Getting there was no easy feat for Blizzard. Historically, dungeons that required five players to complete demanded coordination and communication between teammates, and ten and twentyfive player raid dungeons were challenging enough to exclude the majority of players who did not have the time or dedication to devote to perfecting their characters and gameplay. To attempt the same dungeon with four (or twenty four) other complete strangers was folly. These latter types of groups were dubbed “PUGs”, or “pick up group” and were frequently, famously horrible bad dungeon attempts that would end in frustration.
The carrot, at the time, was to encourage players to team up with friends and make new friends to work together to defeat the toughest content. I could not find reliable statistics, but sources suggested only 1-5% of World of Warcraft players were successful in completing the toughest dungeons from each expansion.

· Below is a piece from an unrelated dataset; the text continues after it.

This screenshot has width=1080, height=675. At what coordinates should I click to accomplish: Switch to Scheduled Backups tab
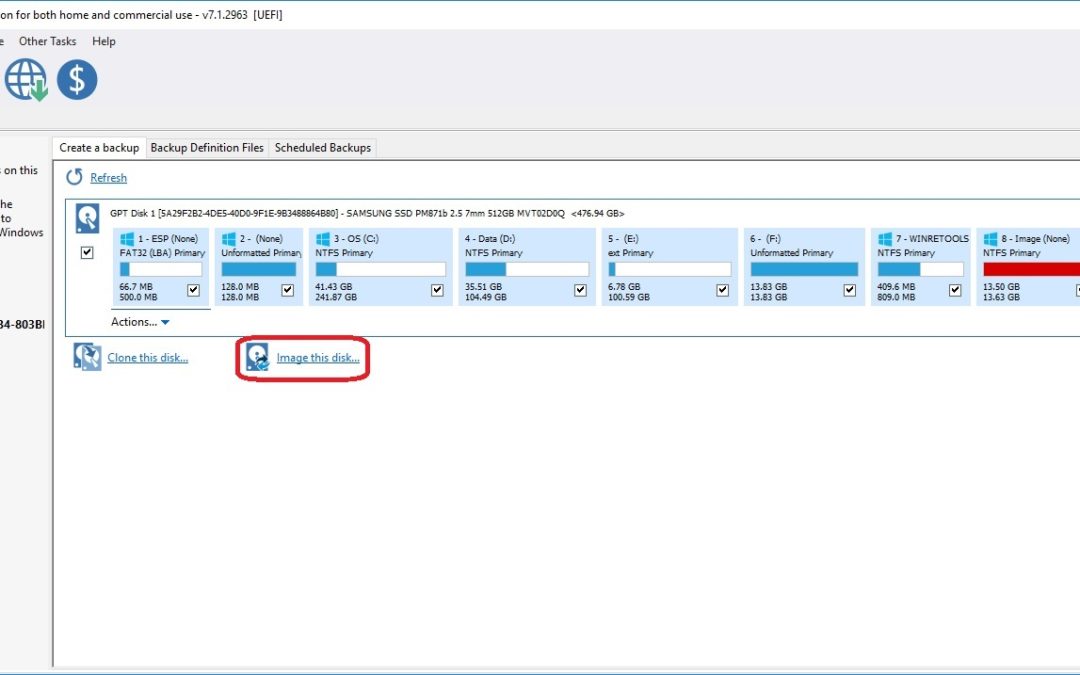click(x=323, y=148)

Later, at launch of the most recent expansion “Cataclysm”, Blizzard introduced what seemed like a streamlined PUG making machine, for all horror and apprehension it was worth, called the “dungeon finder” feature. It was a match-making service that automatically paired you up with four other appropriately geared strangers to complete a dungeon, including players from another server. Given that the difficulty of the dungeons at the time rivaled the toughest dungeons from the original game and first expansion (Burning Crusade) this seemed like a fast track to frustration.

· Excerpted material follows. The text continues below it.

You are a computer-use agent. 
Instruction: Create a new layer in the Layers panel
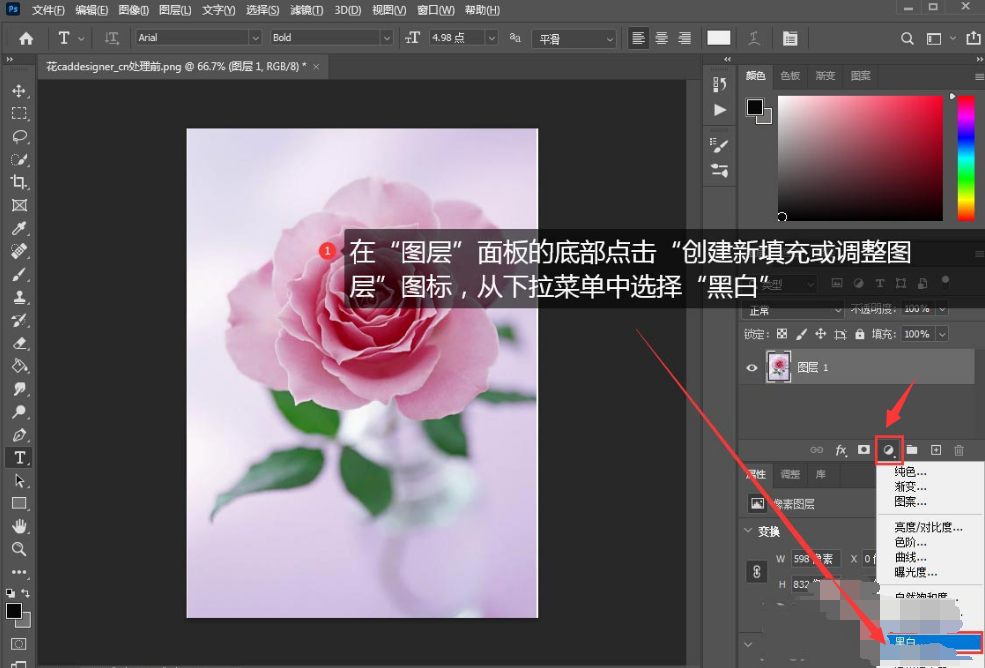(935, 450)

This same year marked a sharp decline in Warcraft subscribers – no direct correlation to any particular feature is necessary, some players were just ready to move on after six or more years.

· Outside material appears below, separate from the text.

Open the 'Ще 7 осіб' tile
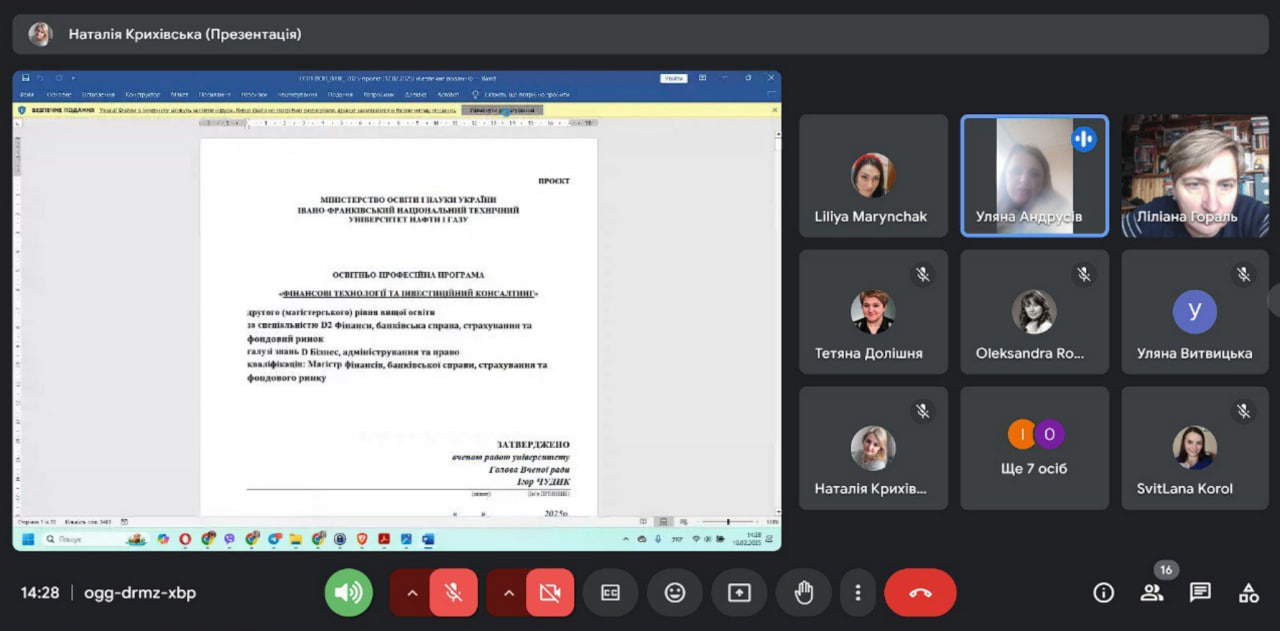The width and height of the screenshot is (1280, 631). [1034, 448]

Yet, with a little time and more content, Blizzard fine tuned many aspects of the game to keep it challenging and still friendly to the majority of players. The dungeons were softened up, but were still interesting and extremely accessible. Gear curve finally matched the content and story – if you let the improved quest system lead you to the content, you’d be ready to complete it with a group. In a way, they have “dumbed down” end game character advancement and dungeon roles to help ease more players into the final chapters of the game.
Once adopted, using the dungeon finder ushers your character to the next most challenging set of dungeons once you have sufficient gear. Assuming you learn your characters basic role in a party of five or more people, you will continue to encounter tougher dungeons until you are ready to begin the final three dungeons that tell the expansions closing chapter: The Hour of Twilight.
Following the Hour of Twilight dungeons, and assuming only minor attention to equipping your character with the best gear available from those dungeons, you qualify to use the “Raid Finder” match making service to join in the twenty-five man “easy mode” version of the final raid dungeon: the eight boss sequence concluding in the showdown with Deathwing the Destroyer, the enormous molten metal dragon from the TV commercial. It’s a blast – an “ah-ha” moment for World of Warcraft. Why reserve the “end boss” of a game for only the 1-5% of the most dedicated players? Whatever the reason was seven years ago, it seems short-sighted in comparison.
Blizzard, in the meantime, has been busy in the kitchen. Very busy. With “Diablo 3” and “WOW: Mists of Pandaria” both completing beta soon, and the top-secret “Titan” project coming later, the online gaming pioneer has no plans of fading into history.